Anastacia Marais, 22, from Meyerton, Gauteng, has been fighting acute myeloid leukemia since 2022 and is now racing to fund the bone marrow transplant that can save her life. On the 22nd of July, Ana’s boyfriend’s father, Christoffel Van Der Merwe, launched a community crowdfunding campaign in the hopes that Anastacia can receive the operation at a private Pretoria hospital with the right doctors, equipment and care. In the first 10 days, 44 donors gave R35,750 toward a target of R800,000—an early surge of kindness that mirrors Anastacia’s determination and the impact she has on those around her. Thanks to DKMS, half of the transplant cost will be covered; the campaign aims to raise the remaining amount so she can proceed without delay.

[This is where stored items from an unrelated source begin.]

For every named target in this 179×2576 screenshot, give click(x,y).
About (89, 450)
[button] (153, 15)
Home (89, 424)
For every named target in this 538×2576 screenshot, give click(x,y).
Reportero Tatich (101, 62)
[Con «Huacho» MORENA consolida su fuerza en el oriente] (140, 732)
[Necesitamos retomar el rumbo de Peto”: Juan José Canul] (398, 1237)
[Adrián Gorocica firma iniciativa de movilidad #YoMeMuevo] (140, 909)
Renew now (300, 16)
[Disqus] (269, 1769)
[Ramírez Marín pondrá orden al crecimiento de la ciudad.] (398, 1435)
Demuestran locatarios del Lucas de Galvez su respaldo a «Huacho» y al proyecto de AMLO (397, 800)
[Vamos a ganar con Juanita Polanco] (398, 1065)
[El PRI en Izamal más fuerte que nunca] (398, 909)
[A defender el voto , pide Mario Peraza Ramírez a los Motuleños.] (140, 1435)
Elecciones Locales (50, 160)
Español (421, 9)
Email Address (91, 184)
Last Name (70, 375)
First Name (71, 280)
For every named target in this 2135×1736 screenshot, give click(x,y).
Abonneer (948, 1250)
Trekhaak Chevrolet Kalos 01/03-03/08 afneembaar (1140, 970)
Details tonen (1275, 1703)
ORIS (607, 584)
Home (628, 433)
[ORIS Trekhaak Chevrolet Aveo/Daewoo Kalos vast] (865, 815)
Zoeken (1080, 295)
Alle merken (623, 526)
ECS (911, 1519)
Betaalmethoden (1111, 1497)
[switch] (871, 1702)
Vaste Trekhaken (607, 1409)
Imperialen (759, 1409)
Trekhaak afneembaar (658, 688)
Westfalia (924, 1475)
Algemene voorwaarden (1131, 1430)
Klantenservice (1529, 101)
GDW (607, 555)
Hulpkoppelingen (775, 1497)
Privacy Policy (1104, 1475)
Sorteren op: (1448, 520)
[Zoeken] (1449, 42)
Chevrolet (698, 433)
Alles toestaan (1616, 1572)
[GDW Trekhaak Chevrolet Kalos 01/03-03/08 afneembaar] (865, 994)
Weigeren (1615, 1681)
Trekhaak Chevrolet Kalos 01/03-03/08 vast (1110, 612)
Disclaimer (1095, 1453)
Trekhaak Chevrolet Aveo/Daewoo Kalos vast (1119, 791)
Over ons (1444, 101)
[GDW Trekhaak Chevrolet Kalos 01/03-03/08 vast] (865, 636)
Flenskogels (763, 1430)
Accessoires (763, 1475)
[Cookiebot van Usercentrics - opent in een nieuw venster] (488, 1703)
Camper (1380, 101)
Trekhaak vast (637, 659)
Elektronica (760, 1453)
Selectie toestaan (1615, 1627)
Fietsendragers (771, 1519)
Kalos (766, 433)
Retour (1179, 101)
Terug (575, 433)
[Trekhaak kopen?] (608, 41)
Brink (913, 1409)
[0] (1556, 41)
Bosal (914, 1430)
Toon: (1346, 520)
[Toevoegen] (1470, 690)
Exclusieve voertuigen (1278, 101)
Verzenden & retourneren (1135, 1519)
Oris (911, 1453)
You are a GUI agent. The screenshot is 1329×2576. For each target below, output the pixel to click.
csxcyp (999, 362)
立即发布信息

A mother who never left her side and a family that knows this fight
Christoffel started the campaign because Anastacia isn’t only dating his son, Gerhard—she’s become a special piece of the Van Der Merwe family.
“She’s a big part of our family—that’s why I started the campaign,” he says.
Their understanding runs deep: when Gerhard was just two, he too battled leukemia. The family remembers the fear and the long nights, and they’ve chosen, again, to meet it with gentleness and action.
Just as steadfast has been Anastacia’s mother, who has stood by her side from day one—taking her to every appointment, sitting long hours in wards, and phoning twice a day (three times when she couldn’t visit).
“My mother was my rock—she came to the hospital every single day for the first four months,” Anastacia says, adding heartfelt thanks to her stepfather and a far-flung network of relatives who checked in, visited, and brought comfort.
Anastacia grew up between Port Elizabeth and Cape Town with a devoted single mom—early lessons in courage and adaptation that now serve her daily. During the hardest stretches, Anastacia lived with Gerhard’s family and they provided for her—rides to appointments, meals on the tough days, and laughter on the better ones. Before illness, she was a whirl of curiosity and movement.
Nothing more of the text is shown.